| IN MEMORIAM
JOHN WARD LOCKWOOD
John Ward Lockwood, professor of art, died
on July 7, 1963. He was 68.
Professor Lockwood was born on September 22,
1894, in Atchison, Kansas. He studied at the University of Kansas,
the Pennsylvania Academy of Fine Arts, and the Academy Ranson
in Paris.
Professor Lockwood joined the faculty of The
University of Texas at Austin in 1938, where he organized the
Department of Art and served as its first chairman until 1942.
He taught at the University until 1948. He resigned in 1949 to
assume a position at the University of California at Berkeley.
Professor Lockward participated in more than
50 group exhibitions and more than 25 solo exhibitions at major
museums, including the Whitney Museum of American Art, the Metropolitan
Museum of Art, and the Chicago Art Institute. He also created
seven murals, including one for the U.S. Post Office Department
Building in Washington, D.C.
He was recognized for his work more than a
dozen times. In 1931 he won the Logan Prize from the Eleventh
International Water Color Exhibition at the Chicago Art Institute.

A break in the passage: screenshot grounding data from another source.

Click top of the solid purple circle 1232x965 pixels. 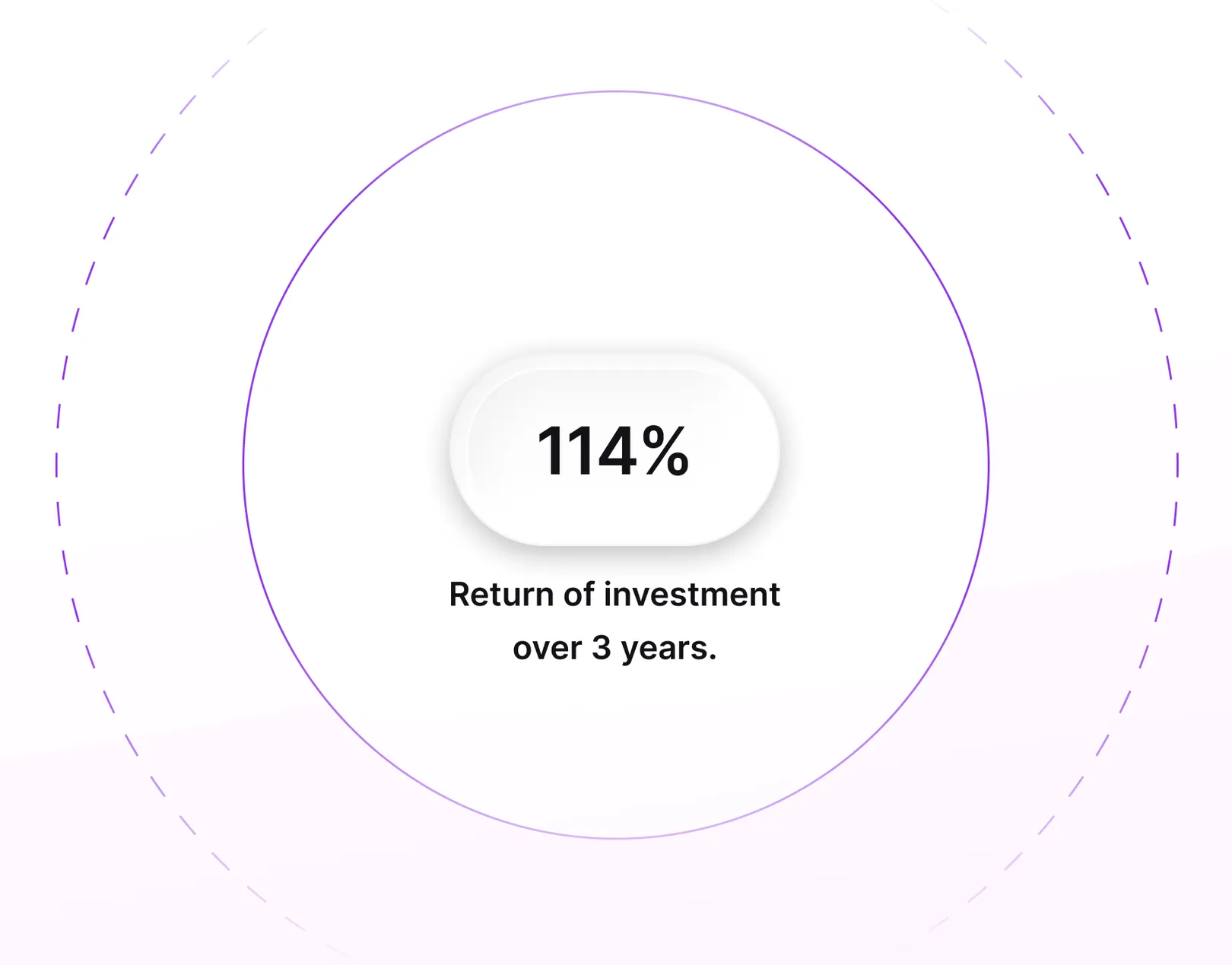pyautogui.click(x=616, y=92)
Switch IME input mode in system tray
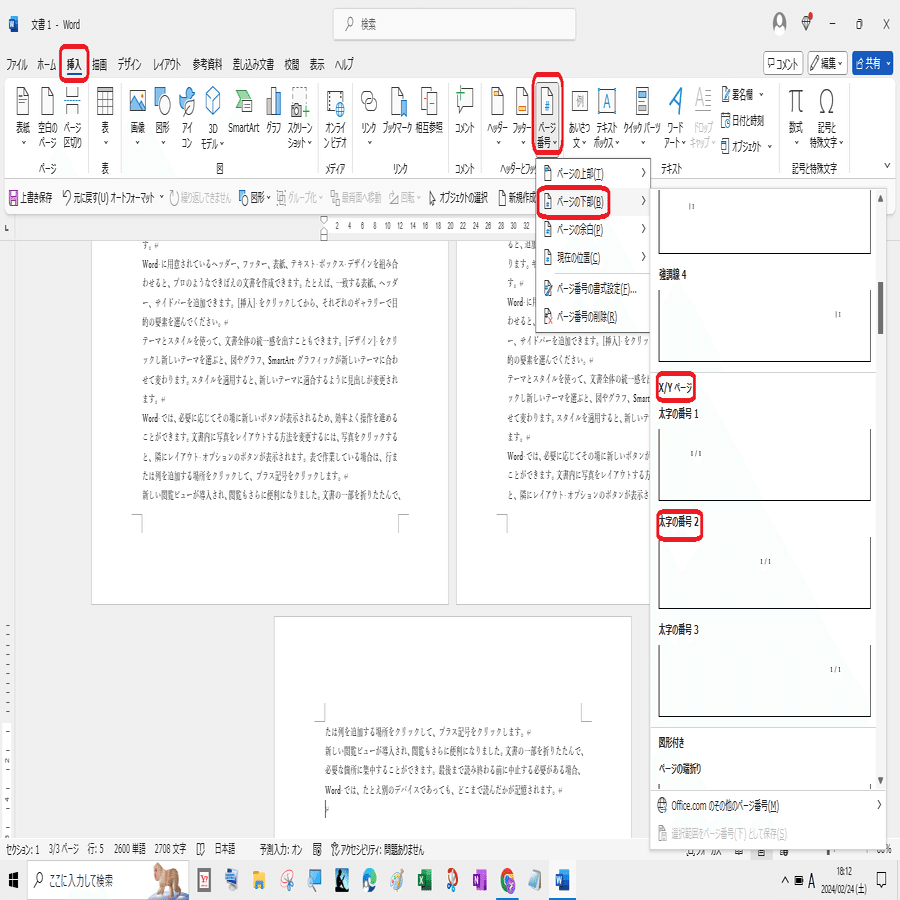 tap(812, 881)
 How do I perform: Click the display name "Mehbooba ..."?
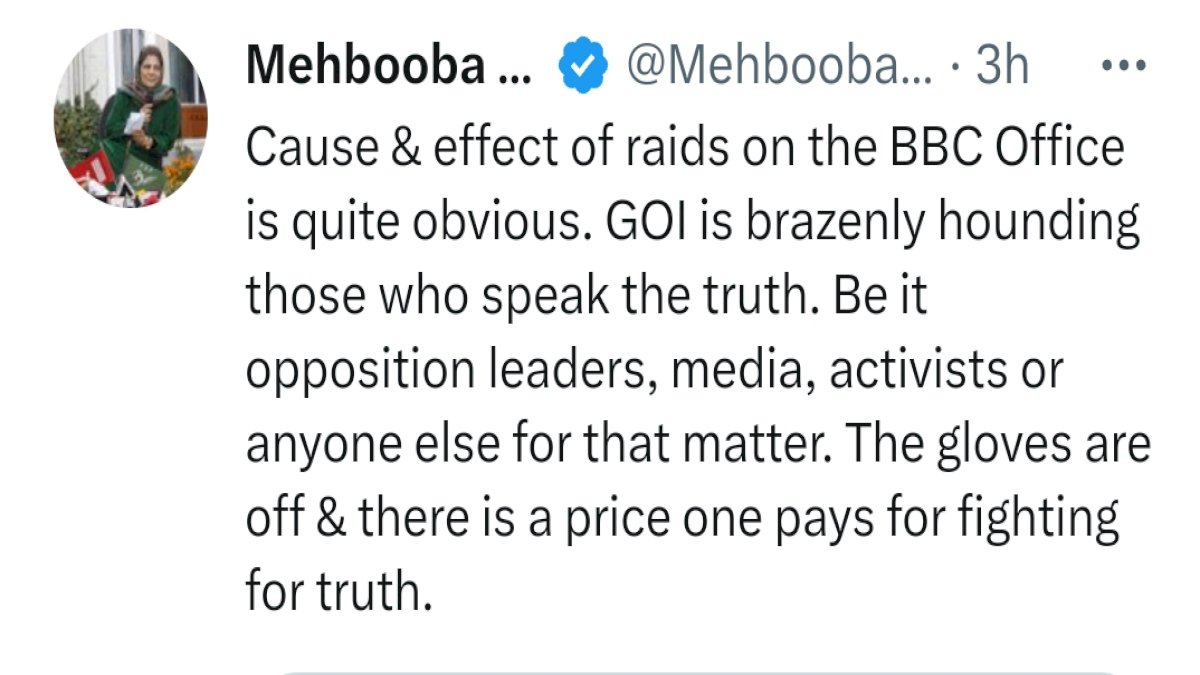[392, 67]
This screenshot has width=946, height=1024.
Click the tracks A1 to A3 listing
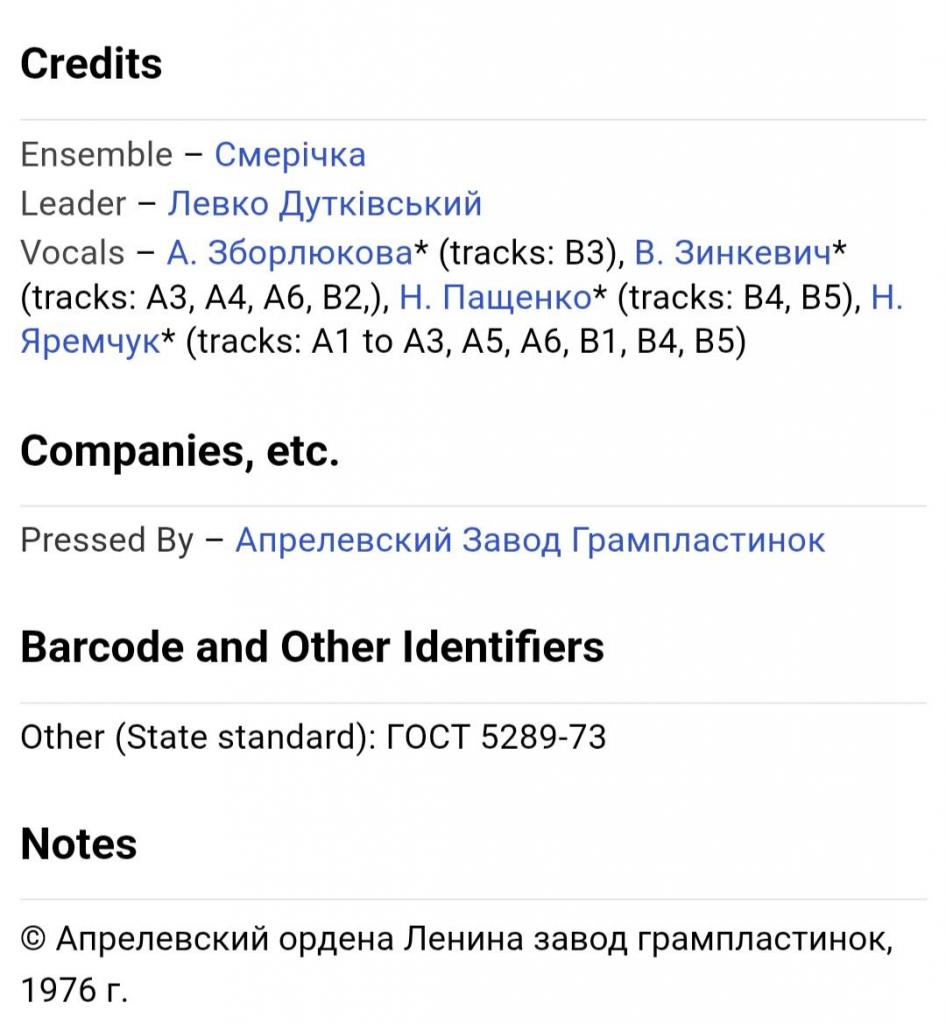466,342
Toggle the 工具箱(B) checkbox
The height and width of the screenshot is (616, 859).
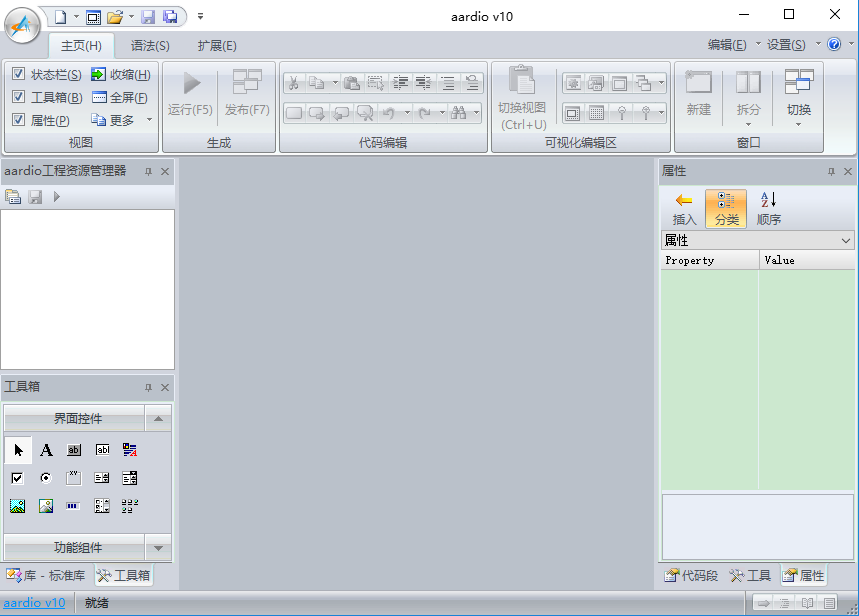19,97
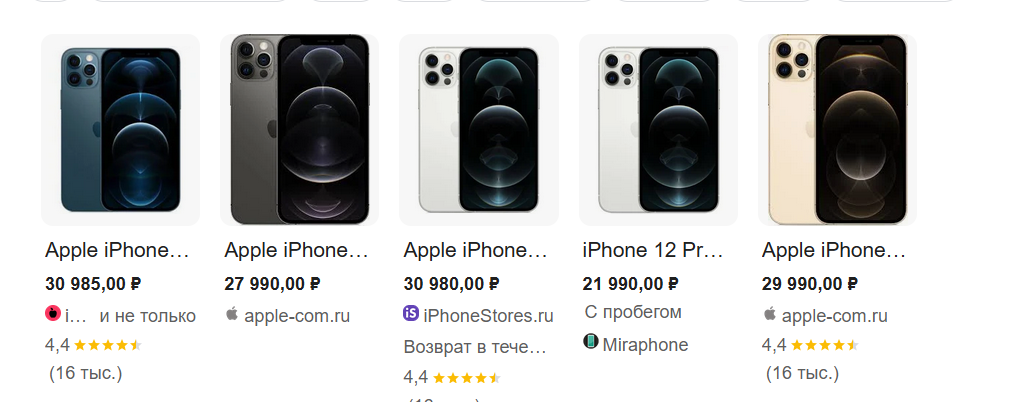Click the 21 990,00 ₽ price
Screen dimensions: 1028x402
pyautogui.click(x=630, y=283)
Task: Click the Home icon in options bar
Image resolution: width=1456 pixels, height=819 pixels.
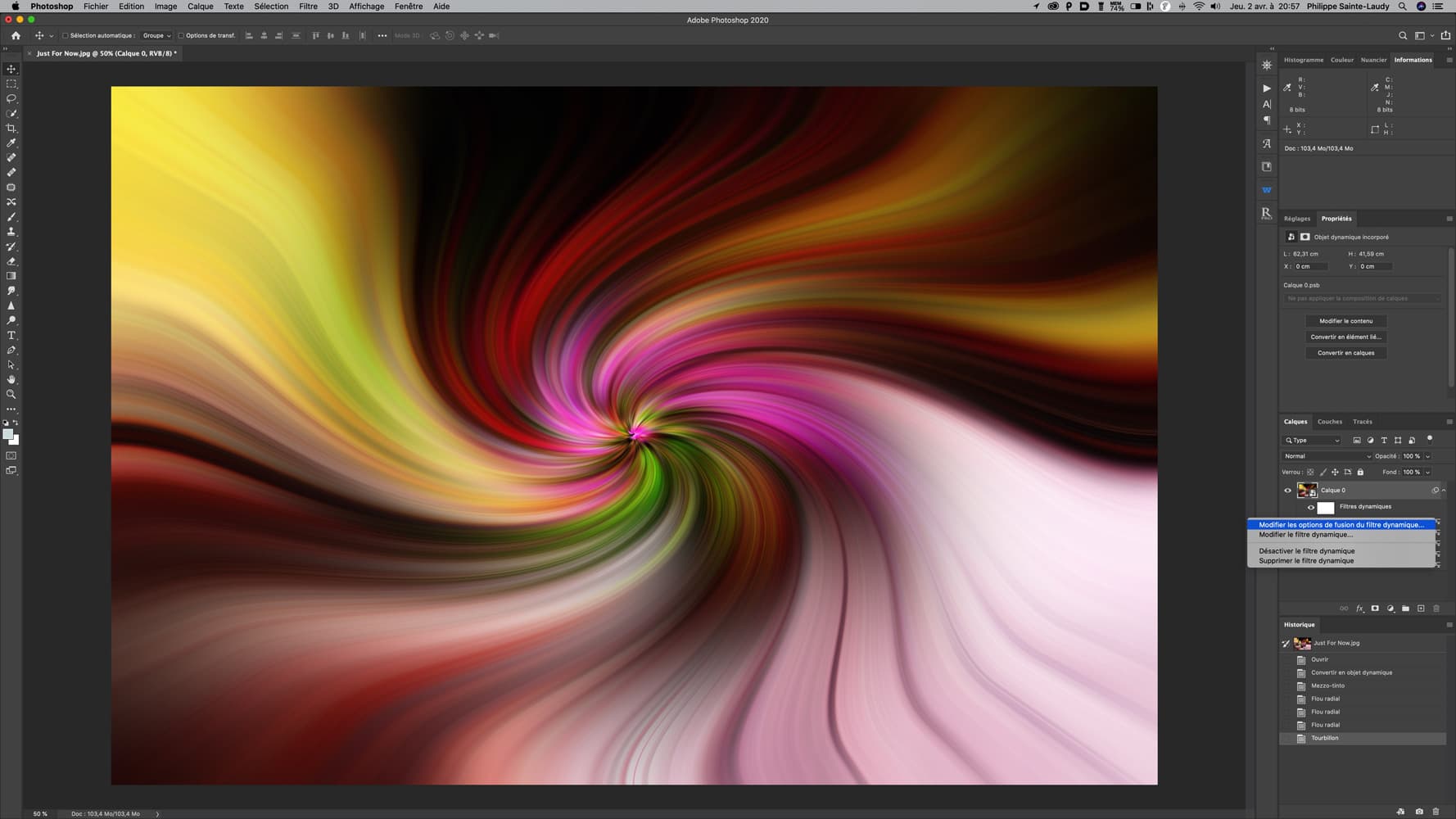Action: [16, 36]
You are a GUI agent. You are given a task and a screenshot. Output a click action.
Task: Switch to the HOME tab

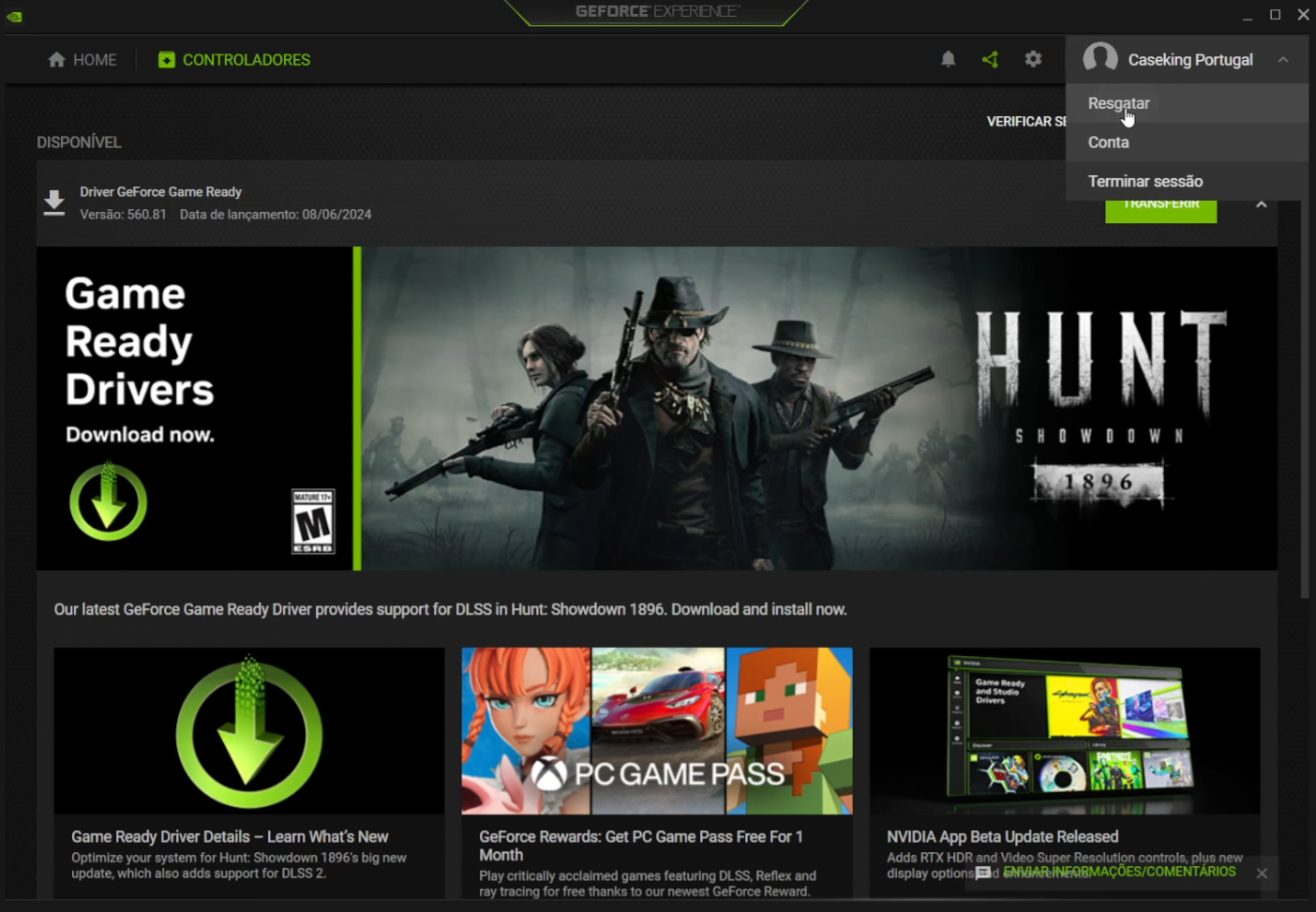click(95, 59)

In 1956 the University of Kansas awarded him the Distinguished
Service Citation.
Professor Lockwood's works are in the permanent
collections of 17 museums, including the Whitney Museum of American
Art, the Denver Art Museum, the McNay Museum of Art in San Antonio,
and the Dallas Museum of Fine Arts.
In 1967 the University honored him with the
touring exhibition "Ward Lockwood: A Retrospective Exhibition
of Paintings, Prints and Drawings." The exhibition traveled
to five other museums in the country.
<signed>
John R. Durbin, Secretary
The General Faculty
Biographical sketch prepared by Teresa Palomo
Acosta and posted on the Faculty Council web site on May 24, 2001.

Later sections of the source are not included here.